There are two figures that David Amor
points to when talking about the role of quality engineers (QEs) - Tony Stark (Iron Man), and MacGyver. He says that, like Tony Stark, QE s need to be very technically savyy, “Technically, quality engineers need to be just as good as development folks.” Yet, like MacGyver, they also have to be versatile. In fact, one of the best things a manufacturer can do for its QEs is to “make sure they're involved in the clinical aspect of things.” The key is to create synergy between QEs and R&D, with the ultimate aim of creating better products.
In a talk on Feb. 13, at MD&M West, “Innovating with Quality in Mind,” David Amor
, design quality engineer at St. Jude Medical and his colleague Madhavi Ayyalasomayajula, senior design assurance engineer at St. Jude, both pointed out that there is always room for innovation – but only when QE and R&D are working together. They both cite examples in their experience in which a lack of communication between these two groups resulted in significant issues for a product. A sterile pouch product was delayed three months because QE and R&D miscommunicated as to whether the inner or outer layer of the pouch should be sterile. Another product failed leak testing six months after rollout because the R&D team tested it using a unique method instead of the ISO standard method QE wanted. On the flipside, QE and R&D collaboration early on in the development stage of a catheter product resulted in the catheter being a much safer product. “Eliminating Risk is an innovation in itself,” Amor says.
“Today QEs are facing increasing burdens from additional regulatory pressures, increased job scope, and an aging medtech engineer sector,” says Amor. “As a result they are often seen as a barrier to progress [by R&D].” But Amor and Ayyalasomayajula agree that this need not be the case. With product design and manufacturing contributing to more than half of adverse event reports it is crucial that QEs and R&D have a comprehensive understanding of each other.
A big part of achieving that, they stress, is to never go with a “gut feeling” or to continue with a system because “that's just the way it's done” or because “its always worked before.” QEs and R&D should be able to answer the whys of every step of their process and thinking – always providing objective evidence. “You as a QE should be able to provide the same sort of justification you would expect from an R&D,” Ayyalasomayajula says.

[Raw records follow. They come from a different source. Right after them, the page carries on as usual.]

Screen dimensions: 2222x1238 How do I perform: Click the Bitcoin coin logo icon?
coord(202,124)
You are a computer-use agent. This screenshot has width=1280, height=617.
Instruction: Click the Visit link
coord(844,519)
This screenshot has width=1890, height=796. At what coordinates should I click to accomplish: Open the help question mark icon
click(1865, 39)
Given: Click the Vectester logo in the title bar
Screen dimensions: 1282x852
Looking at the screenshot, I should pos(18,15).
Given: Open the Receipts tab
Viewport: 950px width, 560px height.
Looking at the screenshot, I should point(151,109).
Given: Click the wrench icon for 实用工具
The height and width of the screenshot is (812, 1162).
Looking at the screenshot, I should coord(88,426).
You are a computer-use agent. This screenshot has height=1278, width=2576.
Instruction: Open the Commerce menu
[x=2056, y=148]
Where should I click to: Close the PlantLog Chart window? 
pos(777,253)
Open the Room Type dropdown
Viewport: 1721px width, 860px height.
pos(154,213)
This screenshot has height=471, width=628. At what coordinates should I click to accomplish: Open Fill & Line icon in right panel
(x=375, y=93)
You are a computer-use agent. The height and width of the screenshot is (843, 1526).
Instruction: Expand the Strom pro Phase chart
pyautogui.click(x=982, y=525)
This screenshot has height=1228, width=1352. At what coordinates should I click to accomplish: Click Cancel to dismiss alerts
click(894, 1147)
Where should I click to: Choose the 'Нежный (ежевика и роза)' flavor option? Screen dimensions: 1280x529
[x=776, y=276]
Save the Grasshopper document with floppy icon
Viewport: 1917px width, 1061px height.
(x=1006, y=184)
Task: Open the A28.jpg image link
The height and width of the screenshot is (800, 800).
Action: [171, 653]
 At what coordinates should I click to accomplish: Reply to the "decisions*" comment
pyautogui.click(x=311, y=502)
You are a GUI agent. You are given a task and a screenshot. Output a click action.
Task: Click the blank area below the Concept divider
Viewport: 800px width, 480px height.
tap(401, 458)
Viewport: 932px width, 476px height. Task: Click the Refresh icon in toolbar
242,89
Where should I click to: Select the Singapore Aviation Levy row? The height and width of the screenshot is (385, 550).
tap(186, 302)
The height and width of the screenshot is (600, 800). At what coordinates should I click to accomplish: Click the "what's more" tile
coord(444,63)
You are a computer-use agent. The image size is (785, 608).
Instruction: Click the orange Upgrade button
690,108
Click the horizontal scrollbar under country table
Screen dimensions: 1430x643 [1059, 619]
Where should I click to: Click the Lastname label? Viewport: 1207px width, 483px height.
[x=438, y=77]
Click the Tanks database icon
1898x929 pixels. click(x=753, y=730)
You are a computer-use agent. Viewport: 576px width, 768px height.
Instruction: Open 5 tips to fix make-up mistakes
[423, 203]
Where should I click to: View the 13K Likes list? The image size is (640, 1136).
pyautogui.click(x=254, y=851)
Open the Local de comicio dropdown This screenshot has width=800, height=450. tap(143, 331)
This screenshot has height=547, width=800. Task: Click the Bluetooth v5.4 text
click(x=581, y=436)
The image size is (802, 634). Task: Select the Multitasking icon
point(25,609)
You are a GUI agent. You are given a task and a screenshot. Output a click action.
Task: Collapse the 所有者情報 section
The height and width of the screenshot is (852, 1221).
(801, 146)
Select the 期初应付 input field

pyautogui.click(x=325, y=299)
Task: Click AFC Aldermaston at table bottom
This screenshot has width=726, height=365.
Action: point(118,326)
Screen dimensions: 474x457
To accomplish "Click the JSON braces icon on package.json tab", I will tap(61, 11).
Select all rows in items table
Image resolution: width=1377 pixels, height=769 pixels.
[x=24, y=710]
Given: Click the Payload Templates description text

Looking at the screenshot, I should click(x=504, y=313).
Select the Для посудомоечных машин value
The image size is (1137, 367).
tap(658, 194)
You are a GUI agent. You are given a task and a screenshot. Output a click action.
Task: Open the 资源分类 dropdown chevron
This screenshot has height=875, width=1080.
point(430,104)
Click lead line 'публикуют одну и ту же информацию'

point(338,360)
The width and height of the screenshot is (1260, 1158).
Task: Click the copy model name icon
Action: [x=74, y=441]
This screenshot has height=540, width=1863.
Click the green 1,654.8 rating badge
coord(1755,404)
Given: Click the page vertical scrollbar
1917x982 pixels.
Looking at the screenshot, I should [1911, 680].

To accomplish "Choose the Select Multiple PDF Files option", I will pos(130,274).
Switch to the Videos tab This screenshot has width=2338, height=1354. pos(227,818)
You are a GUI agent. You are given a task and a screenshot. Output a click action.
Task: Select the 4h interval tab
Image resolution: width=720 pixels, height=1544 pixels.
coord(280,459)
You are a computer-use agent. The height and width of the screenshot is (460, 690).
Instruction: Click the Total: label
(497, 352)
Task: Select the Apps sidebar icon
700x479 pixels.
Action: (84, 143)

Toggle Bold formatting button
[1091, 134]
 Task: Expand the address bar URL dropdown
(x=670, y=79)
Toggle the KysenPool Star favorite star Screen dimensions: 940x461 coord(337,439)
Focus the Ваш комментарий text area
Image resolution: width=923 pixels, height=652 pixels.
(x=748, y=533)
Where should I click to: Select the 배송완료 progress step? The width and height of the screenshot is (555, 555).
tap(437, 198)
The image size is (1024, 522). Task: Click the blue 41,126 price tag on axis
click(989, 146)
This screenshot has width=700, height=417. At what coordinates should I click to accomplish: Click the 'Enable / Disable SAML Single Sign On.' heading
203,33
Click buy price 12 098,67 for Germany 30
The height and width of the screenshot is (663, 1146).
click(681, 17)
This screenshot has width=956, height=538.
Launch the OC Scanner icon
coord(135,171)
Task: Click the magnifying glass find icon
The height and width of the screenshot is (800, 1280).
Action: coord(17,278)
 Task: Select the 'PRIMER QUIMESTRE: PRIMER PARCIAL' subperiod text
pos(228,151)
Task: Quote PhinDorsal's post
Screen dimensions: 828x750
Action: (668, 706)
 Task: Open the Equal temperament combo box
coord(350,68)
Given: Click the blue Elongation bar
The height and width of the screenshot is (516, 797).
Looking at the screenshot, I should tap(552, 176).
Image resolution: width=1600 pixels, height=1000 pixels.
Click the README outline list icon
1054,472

She adds that QEs need to “think hypothetically, but act practically” and the step toward creating this synergistic relationship is in proper QE training. Among various training methods Amor and Ayyalasomayajula suggest role reversals - having QEs spend time actually building a product as R&D does, having QEs become experts on standard operating procedures, and pairing with senior QEs to establish a “trust but verify” relationship. If QEs and R&D feel free and comfortable to communicate in order to constantly, constructively question one another – each with the goal of making sure the other understands the process – the result, Amor and Ayyalasomayajula say, will be better overall product quality. “Bring quality engineers in early and often,” Amor says. Doing this will turn them from an obstacle, to a vital and appreciated part of the product development cycle.